My body is crying out for bed, but I head downstairs, lower myself onto the sofa, and call Ellie.
She picks up on the first ring. “Hi,” she says.
“Hi. I thought we were never going to manage a conversation today. So . . .”
“So,” she echoes.
A pause, but not an awkward one.
“Saturday was . . .” Ellie says.
“Aye.”
“I keep thinking about it.”
“Me too.”
“The scallops were really good.”
I grin. “Is that the part you keep thinking about? The scallops?”
“No, that’s not the only part.”
I can hear her blushing. I don’t know how that’s possible over the phone, but I can.
“I loved the whole evening,” Ellie says. “Being out on the water. It was . . . I don’t think I’ve ever had an evening like it.”
“Me neither.”
Another pause, longer this time. I shift on the sofa.
“Saturday was perfect,” Ellie says. “But today . . . it’s funny, isn’t it? We live in the same town, yet it feels like it took us all day to find just a few minutes to talk.”

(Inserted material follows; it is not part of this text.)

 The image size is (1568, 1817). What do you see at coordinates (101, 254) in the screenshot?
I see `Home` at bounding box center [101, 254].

“Aye. It’s not exactly straightforward, is it?”
“No.”
My chest, which was all loose and light a second ago, tightens up.
“Douglas?”
“Aye?”
“I’ve got an idea, but it’s probably going to sound crazy.”
“Go on.”
“And it’s probably too soon. I know that.”
“Ellie. Just say it.”
For a few seconds there’s only the sound of her breathing. Then, “What would you say about going away for a weekend? Just the two of us.”
I go still. I wasn’t expecting her to say that.

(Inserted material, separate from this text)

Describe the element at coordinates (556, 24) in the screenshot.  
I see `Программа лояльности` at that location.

“I know,” she says quickly. “It’s too fast, and we’ve only been on one date.
But I’ve admired you from a distance for a long time, Douglas, and I don’t want to spend the next however long trying to grab ten minutes on the phone at the end of the day when we’re both tired.
I think we deserve a weekend to get to know each other, away from everything.
So, what do you say? Good idea, or too much? ”
My heart is beating fast. A weekend away, just the two of us. The thought is thrilling, but my brain does what it always does: goes straight to logistics.
“Mum and Da already cover weekday mornings, and they step in whenever I need them. Asking them to take the twins for a whole weekend . . .”
“I know, that’d be too much. But Blair and Ainsley did say to me they could help with childcare, and the twins get on so well with Finn, Isla, and Lily. I’m sure we could come up with something so it wouldn’t all fall on your parents.”
“I had Finn and Isla over for a sleepover last year,” I say, thinking aloud. “So maybe it wouldn’t be too much to ask Lachlan or Struan if they could return the favour.”
“Yes!” Ellie says excitedly. “Why don’t I run it by the girls first? They might be more enthusiastic about it than the boys. What do you think?”
I close my eyes. Every instinct is telling me to say no. To be sensible. To put the twins first, to not impose on others, to not want things for myself.
“Aye,” I say. “Let’s do it.”
She lets out a breath. “Really?”
“Really.”
We talk a little longer about the practicalities, our conversation warm and slightly giddy, two people making plans they can’t quite believe they’re making. Eventually, Ellie yawns, catches herself, and apologises.
“Go to sleep,” I tell her. “We’ll talk tomorrow.”
“Tomorrow. Goodnight, Douglas.”
“Goodnight, Ellie.”
The line goes quiet. I rest my phone on my chest and stare up at the ceiling.
I’m going to go away for a weekend with Ellie. Just the two of us.
I can’t remember the last time I went anywhere without the twins.
I genuinely can’t. Every holiday, every day trip, they’re there, which is how it should be.
They’re my kids. But somewhere along the way, I stopped being a person who existed outside of being their dad.
I stopped being someone who went places and did things and wanted things that weren’t about making sure they were okay.
But maybe I’m allowed to have something for myself too.